Eine deutsch-polnische Uni, wie es die Viadrina ist, bringt natürlich auch Probleme mit sich - eine Durchmischung hat nur sehr begrenzt stattgefunden, meint Katharina im Rückblick. Die Polen wohnen oft in Slubice und bleiben unter sich, genau wie die Deutschen. Sprachkurse und Integrationsprogramme sollen Abhilfe schaffen.

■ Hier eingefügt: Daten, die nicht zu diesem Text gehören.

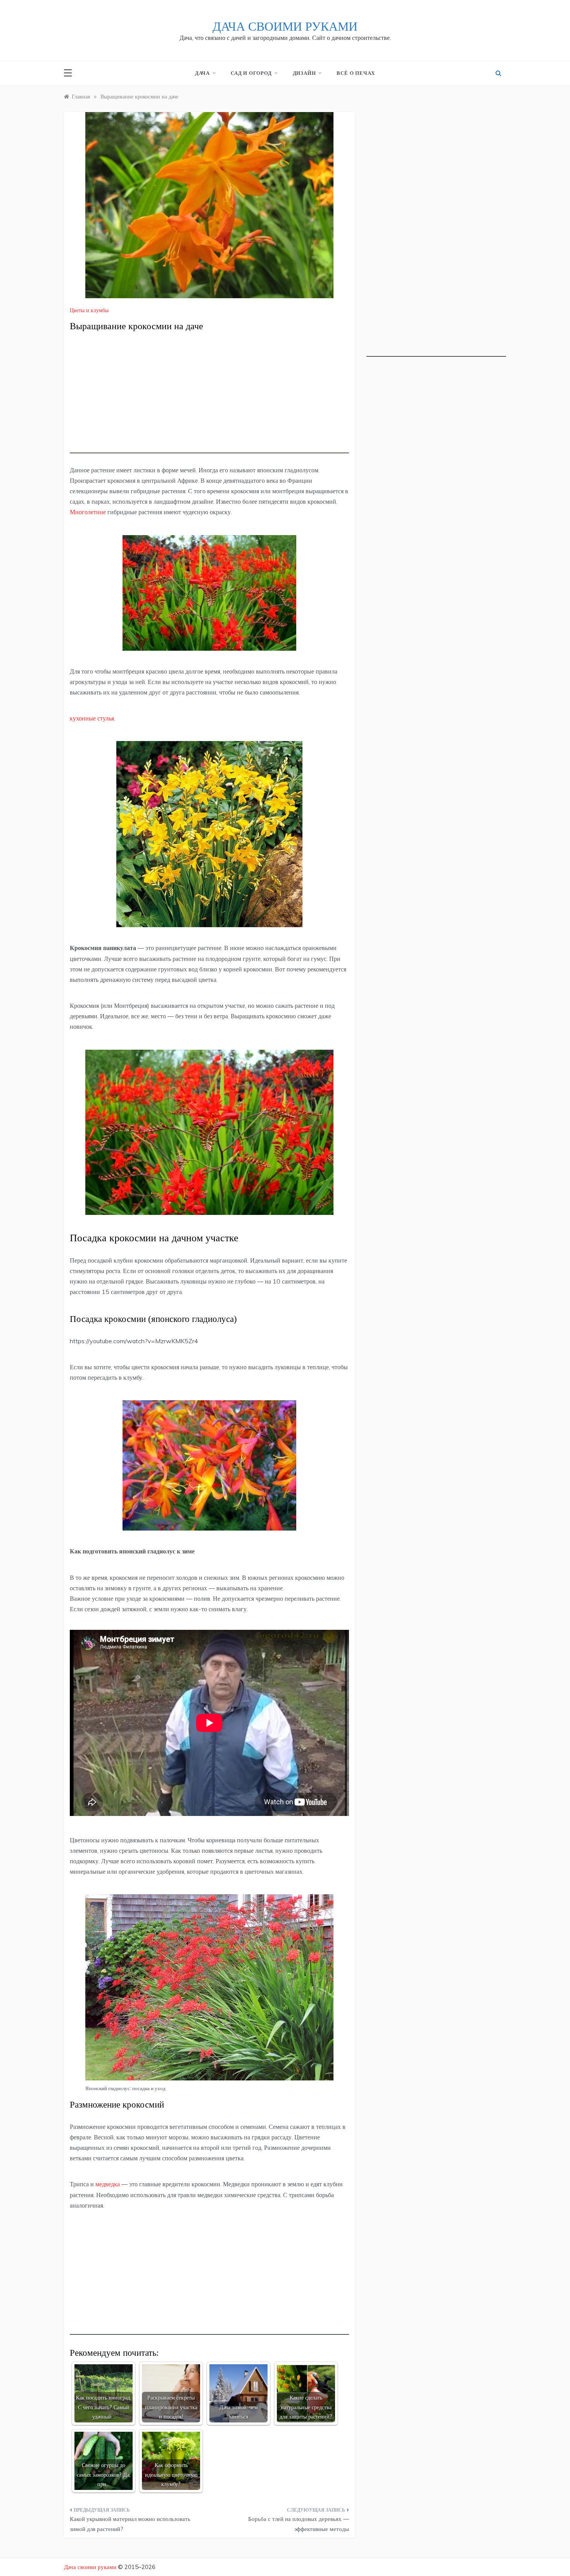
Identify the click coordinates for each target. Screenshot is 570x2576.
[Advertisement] (209, 399)
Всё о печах (356, 73)
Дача (202, 73)
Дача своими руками (285, 26)
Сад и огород (251, 73)
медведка (107, 2184)
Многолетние (88, 512)
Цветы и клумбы (89, 310)
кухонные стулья (92, 718)
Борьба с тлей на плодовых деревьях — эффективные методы (298, 2524)
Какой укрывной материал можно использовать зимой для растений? (130, 2524)
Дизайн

Fast zehn Prozent der Frankfurter studieren an der Viadrina - Tendenz steigend, denn in den letzten vier Jahren hat sich die Studentenzahl fast verdoppelt. Damit die Uni nicht aus allen Nähten platzt, wird darum kräftig renoviert und ausgebaut. Seit knapp einem halben Jahr gibt es einen modernen Uni-Komplex, der aus dem Frankfurter Stadtbild herausragt. Allerdings reicht der Platz manchmal nicht aus, der größte Hörsaal ist bei manchen Erstsemesterveranstaltungen überfüllt und es muss auf Treppenstufen Platz genommen werden. Das kennen wir doch! Im nächsten Jahr werden aber weitere Hörsäle fertiggestellt, so dass es dann keine Probleme mehr geben sollte. Das Highlight der Uni ist auf jeden Fall ihre Bibliothek - im Innenhof des viereckigen Areals gelegen, wurde sie vollständig verglast gebaut. Entstanden ist eine helle Bibliothek mit sehr guter Auswahl. „Für uns WiWis war eigentlich immer alles da und verfügbar!“

Das Studium in Frankfurt/Oder ist also bestimmt nicht das Allheilmittel, doch wer relativ schnell und international studieren will, wer sich an seiner Uni nicht verlaufen möchte, wer auch auf etwas Ost-Charme steht (und sich auch von einer Kohleheizung nicht verschrecken lässt...), der ist in Frankfurt/Oder genau richtig.